Constraints and Creativity. In the film It Might Get Loud, guitarist Jack White says that technology makes us lazy and laziness is bad for creativity. He is right. My first guitar cost £10, the strings stood about an inch (slight exaggeration but not much) from the neck which made my fingers work much harder to play the instrument than normal. As a result, people tell me that I can bend strings an incredible amount akin to Dave Gilmour of Pink Floyd. In my other life as a composer of electronic music, the same issue applies.  

White often uses low-quality instruments to force him to play differently, although the Gretsch he sometimes plays with, is not one of them! He says:

“If it takes me three steps to get to the organ, then I’ll put it four steps away. I’ll have to run faster, I’ll have to push myself harder to get to it.”

Jack White

This is something I completely understand as a musician and a scientist. Some of the best music I made was written using poor equipment where there had to be some kind of struggle to extract something from it. I spent a lot of time in the 1980’s and 1990’s chaining reel to reel tape recorders together, reversing and splicing tape to create sounds that had never been heard before. In the current age of digital music, with hundreds of thousands of sampled instruments to choose from, the job of music production is now about making good decisions as it is over mastery of the instrument itself. One can drown in choices and never produce anything of value to the listener.

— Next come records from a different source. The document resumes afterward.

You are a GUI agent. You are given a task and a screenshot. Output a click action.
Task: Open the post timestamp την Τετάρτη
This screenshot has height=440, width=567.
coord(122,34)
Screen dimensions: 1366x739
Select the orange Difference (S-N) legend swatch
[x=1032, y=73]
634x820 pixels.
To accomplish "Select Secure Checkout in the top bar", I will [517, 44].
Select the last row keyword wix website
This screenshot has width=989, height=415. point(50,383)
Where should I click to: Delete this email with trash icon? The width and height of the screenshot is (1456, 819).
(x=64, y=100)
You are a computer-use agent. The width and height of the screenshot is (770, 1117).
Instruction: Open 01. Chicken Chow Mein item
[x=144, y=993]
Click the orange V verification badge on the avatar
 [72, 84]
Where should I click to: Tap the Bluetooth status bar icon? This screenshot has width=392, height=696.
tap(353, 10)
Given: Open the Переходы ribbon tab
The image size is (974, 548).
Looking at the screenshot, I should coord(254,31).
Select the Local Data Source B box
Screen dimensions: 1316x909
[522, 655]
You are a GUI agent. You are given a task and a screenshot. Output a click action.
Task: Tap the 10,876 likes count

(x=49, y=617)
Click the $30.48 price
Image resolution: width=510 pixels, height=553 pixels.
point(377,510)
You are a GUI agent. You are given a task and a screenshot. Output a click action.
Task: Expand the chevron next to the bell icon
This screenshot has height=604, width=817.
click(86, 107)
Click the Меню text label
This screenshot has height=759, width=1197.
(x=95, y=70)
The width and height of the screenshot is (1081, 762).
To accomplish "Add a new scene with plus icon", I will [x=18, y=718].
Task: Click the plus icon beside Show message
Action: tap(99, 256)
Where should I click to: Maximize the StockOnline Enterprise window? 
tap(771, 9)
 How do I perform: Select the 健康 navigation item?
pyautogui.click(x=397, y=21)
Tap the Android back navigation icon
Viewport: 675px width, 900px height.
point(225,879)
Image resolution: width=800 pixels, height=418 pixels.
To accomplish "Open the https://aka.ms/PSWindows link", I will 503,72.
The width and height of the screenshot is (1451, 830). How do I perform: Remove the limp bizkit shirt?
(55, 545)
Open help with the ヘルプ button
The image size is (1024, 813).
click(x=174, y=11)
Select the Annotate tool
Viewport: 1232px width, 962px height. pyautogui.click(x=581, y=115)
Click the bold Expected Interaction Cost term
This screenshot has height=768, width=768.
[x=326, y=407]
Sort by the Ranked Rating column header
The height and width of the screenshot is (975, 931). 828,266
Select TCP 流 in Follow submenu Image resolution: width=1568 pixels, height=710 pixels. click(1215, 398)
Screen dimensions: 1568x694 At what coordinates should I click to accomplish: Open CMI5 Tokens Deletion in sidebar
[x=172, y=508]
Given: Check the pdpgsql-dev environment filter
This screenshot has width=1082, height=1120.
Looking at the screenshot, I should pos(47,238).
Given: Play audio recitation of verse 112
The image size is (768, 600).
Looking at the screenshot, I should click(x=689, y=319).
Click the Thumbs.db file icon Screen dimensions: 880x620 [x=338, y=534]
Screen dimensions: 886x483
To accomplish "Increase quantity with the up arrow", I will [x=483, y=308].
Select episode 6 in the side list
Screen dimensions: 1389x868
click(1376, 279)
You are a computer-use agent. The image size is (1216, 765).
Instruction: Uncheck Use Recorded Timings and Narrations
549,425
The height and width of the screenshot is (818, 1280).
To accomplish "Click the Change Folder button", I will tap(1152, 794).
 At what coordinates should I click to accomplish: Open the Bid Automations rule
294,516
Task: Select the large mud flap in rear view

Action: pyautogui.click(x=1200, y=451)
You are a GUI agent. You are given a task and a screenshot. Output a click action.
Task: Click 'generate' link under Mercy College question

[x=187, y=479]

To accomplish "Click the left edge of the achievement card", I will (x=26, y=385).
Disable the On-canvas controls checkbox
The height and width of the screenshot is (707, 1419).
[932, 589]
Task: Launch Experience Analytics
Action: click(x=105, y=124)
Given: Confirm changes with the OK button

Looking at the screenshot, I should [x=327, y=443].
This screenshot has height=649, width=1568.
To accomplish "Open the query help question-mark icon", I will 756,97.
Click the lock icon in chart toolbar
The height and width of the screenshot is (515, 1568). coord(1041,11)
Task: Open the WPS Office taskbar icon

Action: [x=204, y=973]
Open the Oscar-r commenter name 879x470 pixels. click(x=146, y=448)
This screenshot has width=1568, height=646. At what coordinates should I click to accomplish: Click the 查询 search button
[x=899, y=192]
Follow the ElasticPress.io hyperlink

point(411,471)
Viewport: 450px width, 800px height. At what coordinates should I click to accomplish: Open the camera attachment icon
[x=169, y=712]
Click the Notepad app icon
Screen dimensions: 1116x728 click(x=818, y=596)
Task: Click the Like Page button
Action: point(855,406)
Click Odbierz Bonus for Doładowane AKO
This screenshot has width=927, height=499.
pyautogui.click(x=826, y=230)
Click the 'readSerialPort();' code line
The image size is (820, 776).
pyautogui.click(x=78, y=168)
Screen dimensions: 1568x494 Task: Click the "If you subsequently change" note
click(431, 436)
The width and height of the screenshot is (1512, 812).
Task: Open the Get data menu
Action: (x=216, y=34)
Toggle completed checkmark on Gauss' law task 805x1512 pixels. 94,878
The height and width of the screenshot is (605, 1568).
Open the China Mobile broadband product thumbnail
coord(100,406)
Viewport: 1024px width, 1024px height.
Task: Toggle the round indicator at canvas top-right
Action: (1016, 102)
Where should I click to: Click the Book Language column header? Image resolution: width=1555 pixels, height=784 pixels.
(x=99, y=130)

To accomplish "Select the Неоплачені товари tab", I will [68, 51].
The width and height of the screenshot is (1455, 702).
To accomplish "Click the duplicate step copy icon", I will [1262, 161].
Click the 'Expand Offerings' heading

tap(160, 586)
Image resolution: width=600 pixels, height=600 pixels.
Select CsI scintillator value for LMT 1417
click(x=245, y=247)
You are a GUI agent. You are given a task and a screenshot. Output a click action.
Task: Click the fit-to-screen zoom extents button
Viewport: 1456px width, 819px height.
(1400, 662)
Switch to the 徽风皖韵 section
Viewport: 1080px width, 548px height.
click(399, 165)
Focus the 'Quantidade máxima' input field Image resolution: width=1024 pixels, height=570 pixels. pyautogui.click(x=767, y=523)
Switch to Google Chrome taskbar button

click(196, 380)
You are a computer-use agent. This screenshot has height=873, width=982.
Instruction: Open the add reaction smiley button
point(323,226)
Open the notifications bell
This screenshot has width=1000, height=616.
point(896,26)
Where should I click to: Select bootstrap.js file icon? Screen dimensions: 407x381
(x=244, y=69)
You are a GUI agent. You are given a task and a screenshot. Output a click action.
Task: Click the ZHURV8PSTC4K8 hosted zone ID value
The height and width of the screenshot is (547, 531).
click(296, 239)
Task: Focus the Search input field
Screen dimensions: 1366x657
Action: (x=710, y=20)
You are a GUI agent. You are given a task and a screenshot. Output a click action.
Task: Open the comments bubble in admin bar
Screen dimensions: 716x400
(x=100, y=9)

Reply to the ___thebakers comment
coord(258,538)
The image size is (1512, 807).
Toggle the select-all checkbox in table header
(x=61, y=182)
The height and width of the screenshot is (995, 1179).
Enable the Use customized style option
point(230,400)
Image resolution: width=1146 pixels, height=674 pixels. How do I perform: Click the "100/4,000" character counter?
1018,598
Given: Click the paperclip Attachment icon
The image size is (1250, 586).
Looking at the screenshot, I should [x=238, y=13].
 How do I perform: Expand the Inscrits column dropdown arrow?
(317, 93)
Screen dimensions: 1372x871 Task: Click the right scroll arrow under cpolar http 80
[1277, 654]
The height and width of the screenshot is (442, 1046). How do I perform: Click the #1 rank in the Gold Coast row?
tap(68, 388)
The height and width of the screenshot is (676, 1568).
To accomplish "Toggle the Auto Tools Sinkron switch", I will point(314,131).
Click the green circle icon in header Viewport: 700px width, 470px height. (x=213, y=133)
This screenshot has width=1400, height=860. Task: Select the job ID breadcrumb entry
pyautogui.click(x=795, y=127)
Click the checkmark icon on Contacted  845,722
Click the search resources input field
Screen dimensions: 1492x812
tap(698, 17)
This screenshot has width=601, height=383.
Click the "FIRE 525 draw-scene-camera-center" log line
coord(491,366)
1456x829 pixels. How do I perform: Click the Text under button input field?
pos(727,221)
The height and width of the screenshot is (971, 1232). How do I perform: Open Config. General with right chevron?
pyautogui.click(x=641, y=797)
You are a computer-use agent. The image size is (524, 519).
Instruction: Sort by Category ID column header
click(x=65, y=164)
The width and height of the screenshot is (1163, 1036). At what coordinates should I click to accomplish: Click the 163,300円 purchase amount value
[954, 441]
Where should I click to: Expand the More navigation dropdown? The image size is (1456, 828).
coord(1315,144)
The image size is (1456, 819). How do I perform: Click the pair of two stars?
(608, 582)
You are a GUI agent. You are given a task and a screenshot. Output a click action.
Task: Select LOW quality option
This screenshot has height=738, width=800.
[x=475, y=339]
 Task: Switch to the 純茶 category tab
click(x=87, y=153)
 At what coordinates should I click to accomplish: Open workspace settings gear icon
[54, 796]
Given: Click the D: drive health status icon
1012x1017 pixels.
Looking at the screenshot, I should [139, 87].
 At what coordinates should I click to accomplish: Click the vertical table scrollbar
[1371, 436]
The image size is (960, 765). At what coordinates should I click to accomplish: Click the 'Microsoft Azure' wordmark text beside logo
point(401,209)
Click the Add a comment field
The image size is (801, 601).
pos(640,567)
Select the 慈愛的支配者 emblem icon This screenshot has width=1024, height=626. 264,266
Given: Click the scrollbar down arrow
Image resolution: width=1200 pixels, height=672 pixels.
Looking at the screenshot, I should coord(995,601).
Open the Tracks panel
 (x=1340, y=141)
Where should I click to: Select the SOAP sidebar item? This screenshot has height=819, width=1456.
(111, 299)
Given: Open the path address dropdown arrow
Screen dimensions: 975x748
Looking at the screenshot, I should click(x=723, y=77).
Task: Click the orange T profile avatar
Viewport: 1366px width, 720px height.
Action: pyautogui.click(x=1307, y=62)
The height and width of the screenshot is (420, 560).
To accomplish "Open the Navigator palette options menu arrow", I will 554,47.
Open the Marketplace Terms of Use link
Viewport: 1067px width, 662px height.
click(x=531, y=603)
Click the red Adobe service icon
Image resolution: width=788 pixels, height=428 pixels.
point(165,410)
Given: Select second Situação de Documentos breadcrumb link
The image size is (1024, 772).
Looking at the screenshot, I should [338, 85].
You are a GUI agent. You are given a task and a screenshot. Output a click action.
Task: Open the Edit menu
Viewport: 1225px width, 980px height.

Contrary to popular opinion, constraints are useful for creativity in all walks of life. James Dyson would not have invented the Dyson vacuum cleaner if he had not become frustrated at his vacuum cleaner which “did not suck”. Isambard Kingdom Brunel would have not built the Great Western Railway without feeling frustrated that he could not get to Cornwall quickly, and so on.

In business and life, it is important to separate what I call “real constraints” from “imaginary ones”. A real constraint might be a law of physics, an imaginary one simply an assumption, such as a way of doing things that has become a habit or paradigm within an industry. In my own experience, I was partly responsible for developing the world’s first HIV / AIDS treatment.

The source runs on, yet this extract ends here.